A core–shell microneedle platform for the spatiotemporal codelivery of dual-agent therapeutics precisely orchestrates diabetic wound healing
Zhan Yuhang, Zhang Zhihan, Zhang Zhiyue, Lin Mengru, Liu Hui, Abulimiti Dilihumaer, Aihemaiti Shami, Kan Yun, Tan Jinhai, Chen Xi, Tao Shengxiang
Journal:JOURNAL OF NANOBIOTECHNOLOGY
IF:15
DOI:10.1186/s12951-026-04155-1
PMID:
Published:2026-03-17
research field:
Abstract
Chronic non-healing of diabetic wound (DW) remains a critical clinical challenge worldwide. Sustained oxidative stress and prolonged inflammatory responses disrupt the wound microenvironment, while bacterial colonization and biofilm formation on the wound bed compromise drug penetration, consequently leading to suboptimal outcomes with conventional approaches. Here, we developed a core-shell structured microneedle (MN) patch system, designated as MN@Ple/Exo Q10 , to precisely regulate the DW microenvironment through sequential drug release. The photothermal-responsive microneedle patch MN@Ple/Exo Q10 features a dual-phase release: the outer shell’s antimicrobial peptide (Pleurocidin) addresses initial infection, while the core’s engineered exosomes (Exos Q10 ) mitigate oxidative stress and subsequently regulate immune responses.

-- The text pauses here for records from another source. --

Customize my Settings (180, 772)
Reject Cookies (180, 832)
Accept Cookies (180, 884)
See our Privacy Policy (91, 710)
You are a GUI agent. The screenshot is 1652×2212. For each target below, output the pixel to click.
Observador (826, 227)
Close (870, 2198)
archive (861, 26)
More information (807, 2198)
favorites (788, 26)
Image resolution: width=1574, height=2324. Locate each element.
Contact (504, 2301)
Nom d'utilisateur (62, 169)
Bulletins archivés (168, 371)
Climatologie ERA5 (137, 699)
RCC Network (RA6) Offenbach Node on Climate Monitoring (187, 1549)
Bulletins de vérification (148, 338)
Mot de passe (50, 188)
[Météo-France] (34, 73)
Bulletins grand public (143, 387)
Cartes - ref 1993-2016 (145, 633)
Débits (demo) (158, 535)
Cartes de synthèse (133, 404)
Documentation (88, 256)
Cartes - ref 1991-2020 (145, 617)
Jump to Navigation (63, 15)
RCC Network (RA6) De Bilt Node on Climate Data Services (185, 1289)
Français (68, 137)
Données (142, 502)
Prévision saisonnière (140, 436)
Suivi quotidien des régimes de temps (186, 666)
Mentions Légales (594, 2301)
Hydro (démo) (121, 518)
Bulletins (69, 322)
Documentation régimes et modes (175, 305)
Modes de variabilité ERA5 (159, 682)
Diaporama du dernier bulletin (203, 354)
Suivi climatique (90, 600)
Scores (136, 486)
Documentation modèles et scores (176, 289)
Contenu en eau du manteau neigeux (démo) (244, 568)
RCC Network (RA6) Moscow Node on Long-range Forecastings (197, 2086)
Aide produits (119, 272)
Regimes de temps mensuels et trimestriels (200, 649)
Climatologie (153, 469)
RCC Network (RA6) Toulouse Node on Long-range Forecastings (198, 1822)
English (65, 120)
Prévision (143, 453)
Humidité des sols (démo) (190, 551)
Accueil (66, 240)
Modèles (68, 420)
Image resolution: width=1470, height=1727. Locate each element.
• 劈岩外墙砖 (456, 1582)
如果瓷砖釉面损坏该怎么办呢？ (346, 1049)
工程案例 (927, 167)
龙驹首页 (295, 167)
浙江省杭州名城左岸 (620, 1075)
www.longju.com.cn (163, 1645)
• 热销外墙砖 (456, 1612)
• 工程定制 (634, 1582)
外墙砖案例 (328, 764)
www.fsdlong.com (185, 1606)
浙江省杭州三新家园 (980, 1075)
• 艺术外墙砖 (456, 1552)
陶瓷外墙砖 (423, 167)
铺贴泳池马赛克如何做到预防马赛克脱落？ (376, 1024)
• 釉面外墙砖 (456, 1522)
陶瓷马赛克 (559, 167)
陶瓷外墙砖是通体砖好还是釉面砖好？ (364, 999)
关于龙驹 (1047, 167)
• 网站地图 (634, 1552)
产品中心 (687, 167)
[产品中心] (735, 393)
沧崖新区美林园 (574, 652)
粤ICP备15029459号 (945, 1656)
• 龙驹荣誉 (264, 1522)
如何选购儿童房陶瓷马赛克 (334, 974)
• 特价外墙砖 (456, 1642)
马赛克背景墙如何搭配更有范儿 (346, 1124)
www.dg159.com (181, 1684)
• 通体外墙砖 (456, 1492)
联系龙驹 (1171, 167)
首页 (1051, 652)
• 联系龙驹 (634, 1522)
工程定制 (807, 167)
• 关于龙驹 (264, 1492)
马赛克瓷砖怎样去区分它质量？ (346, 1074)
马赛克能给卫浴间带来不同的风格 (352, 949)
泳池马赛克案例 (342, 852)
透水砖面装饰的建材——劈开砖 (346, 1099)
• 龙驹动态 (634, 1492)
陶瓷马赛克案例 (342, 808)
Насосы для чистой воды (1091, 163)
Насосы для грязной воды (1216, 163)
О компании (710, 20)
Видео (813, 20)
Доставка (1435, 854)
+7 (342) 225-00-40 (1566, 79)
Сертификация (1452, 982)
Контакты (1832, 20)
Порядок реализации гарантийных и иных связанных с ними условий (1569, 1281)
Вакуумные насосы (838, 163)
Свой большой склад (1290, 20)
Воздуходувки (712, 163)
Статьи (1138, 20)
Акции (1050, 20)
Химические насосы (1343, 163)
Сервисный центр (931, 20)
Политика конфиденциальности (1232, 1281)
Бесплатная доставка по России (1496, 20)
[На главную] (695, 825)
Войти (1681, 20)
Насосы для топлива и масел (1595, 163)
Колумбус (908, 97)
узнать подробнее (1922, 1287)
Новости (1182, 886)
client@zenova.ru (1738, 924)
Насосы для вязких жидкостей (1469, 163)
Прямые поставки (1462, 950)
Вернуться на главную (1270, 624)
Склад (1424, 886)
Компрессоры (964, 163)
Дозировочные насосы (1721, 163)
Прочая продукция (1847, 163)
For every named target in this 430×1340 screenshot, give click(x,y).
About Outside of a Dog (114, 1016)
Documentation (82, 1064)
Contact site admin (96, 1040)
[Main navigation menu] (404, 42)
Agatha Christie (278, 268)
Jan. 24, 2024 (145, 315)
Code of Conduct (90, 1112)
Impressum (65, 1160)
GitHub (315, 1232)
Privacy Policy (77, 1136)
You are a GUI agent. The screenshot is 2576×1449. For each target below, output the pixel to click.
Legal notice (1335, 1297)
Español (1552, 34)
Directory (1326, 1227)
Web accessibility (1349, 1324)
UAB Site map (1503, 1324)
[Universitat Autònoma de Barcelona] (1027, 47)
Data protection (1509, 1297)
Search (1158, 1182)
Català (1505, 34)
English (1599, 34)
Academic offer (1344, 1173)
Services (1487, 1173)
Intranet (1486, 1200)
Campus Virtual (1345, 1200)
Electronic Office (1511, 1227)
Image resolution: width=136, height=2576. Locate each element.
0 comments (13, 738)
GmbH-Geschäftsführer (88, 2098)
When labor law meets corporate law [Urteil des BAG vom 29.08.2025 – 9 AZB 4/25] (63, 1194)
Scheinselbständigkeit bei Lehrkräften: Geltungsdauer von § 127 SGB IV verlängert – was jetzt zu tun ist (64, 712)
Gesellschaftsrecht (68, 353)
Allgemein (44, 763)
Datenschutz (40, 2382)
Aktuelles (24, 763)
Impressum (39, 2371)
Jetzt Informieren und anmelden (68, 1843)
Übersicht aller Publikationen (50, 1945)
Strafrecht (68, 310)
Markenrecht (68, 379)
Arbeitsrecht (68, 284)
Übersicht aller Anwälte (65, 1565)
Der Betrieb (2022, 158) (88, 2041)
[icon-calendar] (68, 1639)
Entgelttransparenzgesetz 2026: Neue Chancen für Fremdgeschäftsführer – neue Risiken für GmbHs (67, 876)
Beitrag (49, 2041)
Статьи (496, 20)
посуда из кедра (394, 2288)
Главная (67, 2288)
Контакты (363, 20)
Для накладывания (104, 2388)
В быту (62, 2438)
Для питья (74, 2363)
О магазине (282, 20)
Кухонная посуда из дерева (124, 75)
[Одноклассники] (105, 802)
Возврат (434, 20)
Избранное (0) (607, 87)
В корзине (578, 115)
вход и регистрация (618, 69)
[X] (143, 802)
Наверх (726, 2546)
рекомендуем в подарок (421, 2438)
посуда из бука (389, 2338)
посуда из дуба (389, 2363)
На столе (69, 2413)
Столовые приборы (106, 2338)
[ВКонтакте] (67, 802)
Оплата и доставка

When combined with near-infrared (NIR)-triggered photothermal therapy, this system effectively promotes the healing of DW. This study details that the sustained release of Exos Q10 effectively inhibits high glucose (HG)-induced ferroptosis in vitro, demonstrating potent antioxidant activity and anti-inflammatory capacity. Furthermore, in a S. aureus -infected diabetic mouse wound model, MN@Ple/Exo Q10 demonstrates potent antibacterial activity while mitigating oxidative stress, suppressing inflammation and promoting angiogenesis, thereby accelerating wound healing. Collectively, the developed spatiotemporally controlled MN system overcomes bacterial barriers and stabilizes exosomal delivery, enabling comprehensive regulation of the microenvironment in DWs. This breakthrough approach presents a novel and translational strategy for DW therapy. Graphical abstract The alternative text for this image may have been generated using AI.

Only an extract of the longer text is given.